Questo luogo assolve anche ad un altra funzione, se vogliamo più prosaica. Durante il weekend, se il tempo lo permette, si danno qui appuntamento coppie di appassionati di un ballo locale che definirei “liscio”, se non fosse che non lo è affatto. Sistemano su un parapetto un grosso impianto musicale stereo, fanno partire una musica ad alto volume e iniziano a danzare in silenzio. I passi sono quelli del valzer, il portamento anche, ma la musica non è quella che ci si aspetterebbe. Si tratta infatti di smielate melodie cinesi popolari, cantate a squarciagola da voci femminili al limite dello stridulo, ritmate secondo una cadenza che spesso non è neppure il tre/quarti classico del valzer.

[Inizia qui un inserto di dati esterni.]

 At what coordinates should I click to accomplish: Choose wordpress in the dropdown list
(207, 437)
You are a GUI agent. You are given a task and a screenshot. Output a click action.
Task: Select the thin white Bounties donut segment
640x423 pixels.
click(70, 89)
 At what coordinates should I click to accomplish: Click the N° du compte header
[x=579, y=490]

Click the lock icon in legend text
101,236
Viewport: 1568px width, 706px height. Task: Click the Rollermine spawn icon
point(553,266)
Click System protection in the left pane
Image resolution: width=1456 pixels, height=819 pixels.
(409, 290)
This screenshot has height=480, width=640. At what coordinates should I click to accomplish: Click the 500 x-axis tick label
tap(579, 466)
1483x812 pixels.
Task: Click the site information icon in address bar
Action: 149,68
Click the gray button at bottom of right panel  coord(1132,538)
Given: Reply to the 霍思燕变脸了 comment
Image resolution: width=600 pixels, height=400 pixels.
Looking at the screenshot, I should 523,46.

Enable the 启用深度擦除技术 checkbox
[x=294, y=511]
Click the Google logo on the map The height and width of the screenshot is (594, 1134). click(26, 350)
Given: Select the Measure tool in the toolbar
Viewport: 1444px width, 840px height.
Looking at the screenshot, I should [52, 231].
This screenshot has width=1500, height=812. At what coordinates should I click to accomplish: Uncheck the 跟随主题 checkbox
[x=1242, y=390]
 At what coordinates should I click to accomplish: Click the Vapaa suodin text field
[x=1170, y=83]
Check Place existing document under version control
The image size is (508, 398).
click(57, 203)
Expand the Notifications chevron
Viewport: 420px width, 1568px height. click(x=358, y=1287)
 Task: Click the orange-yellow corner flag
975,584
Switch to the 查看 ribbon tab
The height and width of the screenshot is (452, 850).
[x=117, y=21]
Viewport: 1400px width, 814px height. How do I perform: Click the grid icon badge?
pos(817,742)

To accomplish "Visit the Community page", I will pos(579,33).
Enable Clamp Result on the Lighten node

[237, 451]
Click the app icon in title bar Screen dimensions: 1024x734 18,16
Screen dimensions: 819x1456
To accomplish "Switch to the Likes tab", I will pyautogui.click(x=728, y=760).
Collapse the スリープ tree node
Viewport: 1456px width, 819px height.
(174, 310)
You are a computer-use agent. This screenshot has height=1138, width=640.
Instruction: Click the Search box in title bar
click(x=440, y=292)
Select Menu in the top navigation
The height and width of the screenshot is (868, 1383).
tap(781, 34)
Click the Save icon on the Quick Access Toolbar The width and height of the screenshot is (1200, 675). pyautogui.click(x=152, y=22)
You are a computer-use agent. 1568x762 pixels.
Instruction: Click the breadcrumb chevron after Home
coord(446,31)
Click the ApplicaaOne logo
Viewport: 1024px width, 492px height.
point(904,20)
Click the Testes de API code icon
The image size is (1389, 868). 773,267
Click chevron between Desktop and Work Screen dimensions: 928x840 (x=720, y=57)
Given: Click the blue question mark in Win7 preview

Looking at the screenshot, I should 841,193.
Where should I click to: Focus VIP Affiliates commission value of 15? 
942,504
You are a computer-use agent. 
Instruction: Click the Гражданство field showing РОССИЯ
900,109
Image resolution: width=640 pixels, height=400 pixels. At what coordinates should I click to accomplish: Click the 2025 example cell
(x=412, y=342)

Fatto sta che tutte le coppie presenti (molte, come accade da noi nei paesi, composte anche da due donne o da due uomini), si impegnano in modo estremamente serio e compito nell’impresa di volteggiare per la pista nel modo meno goffo possibile. Ogni tanto si assiste a una collusione tra coppie, ma tutto avviene sempre nel più assoluto silenzio e senza che nessuno, neppure per sbaglio, proferisca verbo.